## Exercise data
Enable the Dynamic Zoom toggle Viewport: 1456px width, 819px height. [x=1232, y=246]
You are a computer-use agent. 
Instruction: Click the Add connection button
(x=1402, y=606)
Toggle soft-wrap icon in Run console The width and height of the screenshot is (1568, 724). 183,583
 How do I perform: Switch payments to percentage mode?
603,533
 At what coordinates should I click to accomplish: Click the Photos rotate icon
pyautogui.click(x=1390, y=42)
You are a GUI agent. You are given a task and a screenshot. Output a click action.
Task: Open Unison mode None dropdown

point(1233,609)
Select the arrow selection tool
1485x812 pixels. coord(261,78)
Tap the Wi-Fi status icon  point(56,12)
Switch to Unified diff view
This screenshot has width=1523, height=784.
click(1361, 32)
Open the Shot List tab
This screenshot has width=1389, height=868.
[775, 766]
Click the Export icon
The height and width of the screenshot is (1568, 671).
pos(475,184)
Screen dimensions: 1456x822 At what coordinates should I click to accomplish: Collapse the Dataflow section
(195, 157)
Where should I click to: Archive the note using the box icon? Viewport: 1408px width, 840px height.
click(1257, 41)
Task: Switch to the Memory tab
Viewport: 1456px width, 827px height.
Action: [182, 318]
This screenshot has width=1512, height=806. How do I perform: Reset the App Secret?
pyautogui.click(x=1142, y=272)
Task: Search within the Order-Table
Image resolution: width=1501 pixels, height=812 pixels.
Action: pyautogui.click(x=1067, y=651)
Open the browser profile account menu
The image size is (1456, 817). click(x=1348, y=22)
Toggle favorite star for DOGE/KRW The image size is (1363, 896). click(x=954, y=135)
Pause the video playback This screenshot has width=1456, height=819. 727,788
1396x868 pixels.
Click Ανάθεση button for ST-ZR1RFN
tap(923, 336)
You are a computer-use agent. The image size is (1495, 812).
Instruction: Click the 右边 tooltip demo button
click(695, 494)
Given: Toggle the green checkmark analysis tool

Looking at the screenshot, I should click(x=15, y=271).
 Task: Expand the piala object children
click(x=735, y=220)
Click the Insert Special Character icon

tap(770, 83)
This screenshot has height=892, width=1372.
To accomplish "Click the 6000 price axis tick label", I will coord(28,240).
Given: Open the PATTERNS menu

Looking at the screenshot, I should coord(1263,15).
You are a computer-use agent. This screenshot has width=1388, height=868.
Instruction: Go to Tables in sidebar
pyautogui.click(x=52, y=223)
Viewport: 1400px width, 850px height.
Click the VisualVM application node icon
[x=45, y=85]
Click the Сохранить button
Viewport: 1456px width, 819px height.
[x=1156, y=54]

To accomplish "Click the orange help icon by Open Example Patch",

## Task prompt
Everything from the first line of the records through the line containing "Toggle soft-wrap icon" is to be set down exactly, while later lines are left out.

## Solved exercise
Enable the Dynamic Zoom toggle Viewport: 1456px width, 819px height. [x=1232, y=246]
You are a computer-use agent. 
Instruction: Click the Add connection button
(x=1402, y=606)
Toggle soft-wrap icon in Run console The width and height of the screenshot is (1568, 724). 183,583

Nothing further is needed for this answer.